## Required task:
Repeat the lines of this listing word for word, leaving out the pictures.

## A block of data:
====================
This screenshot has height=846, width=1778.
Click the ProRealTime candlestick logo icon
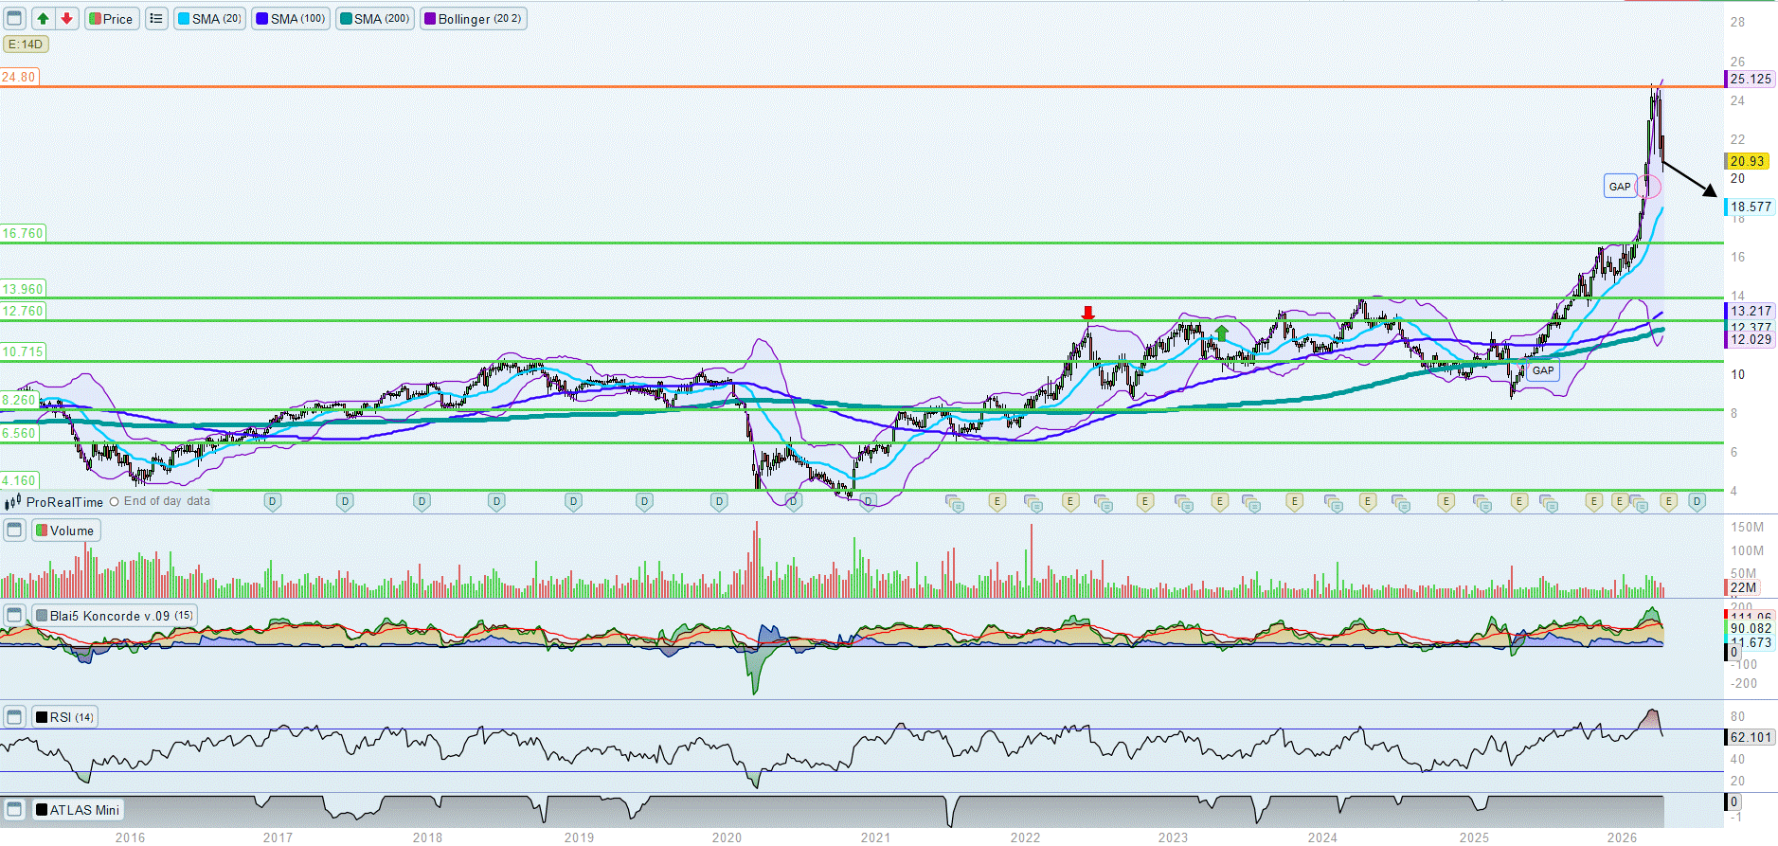point(13,502)
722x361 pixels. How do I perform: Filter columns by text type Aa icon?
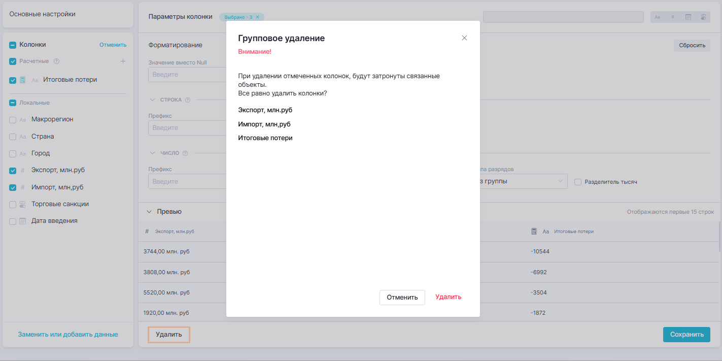[658, 17]
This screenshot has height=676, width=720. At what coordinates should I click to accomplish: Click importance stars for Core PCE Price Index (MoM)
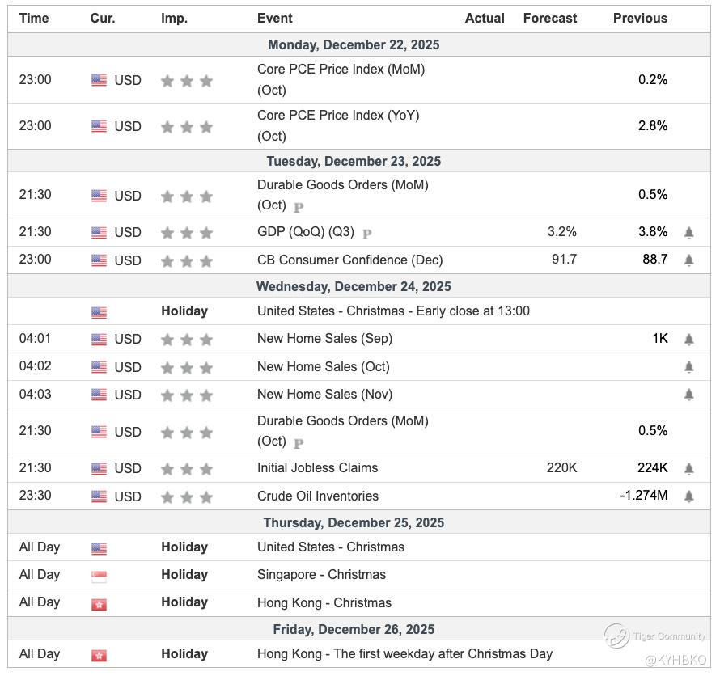point(187,81)
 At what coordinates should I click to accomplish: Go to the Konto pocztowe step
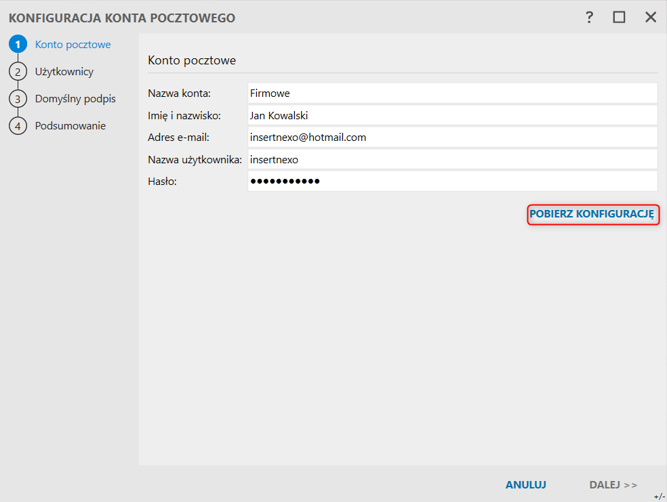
====================
## Task response:
This screenshot has height=846, width=1778.
Click the ProRealTime candlestick logo icon
point(13,502)
722x361 pixels. How do I perform: Filter columns by text type Aa icon?
[658, 17]
This screenshot has height=676, width=720. At what coordinates should I click to accomplish: Click importance stars for Core PCE Price Index (MoM)
point(187,81)
 At what coordinates should I click to accomplish: Go to the Konto pocztowe step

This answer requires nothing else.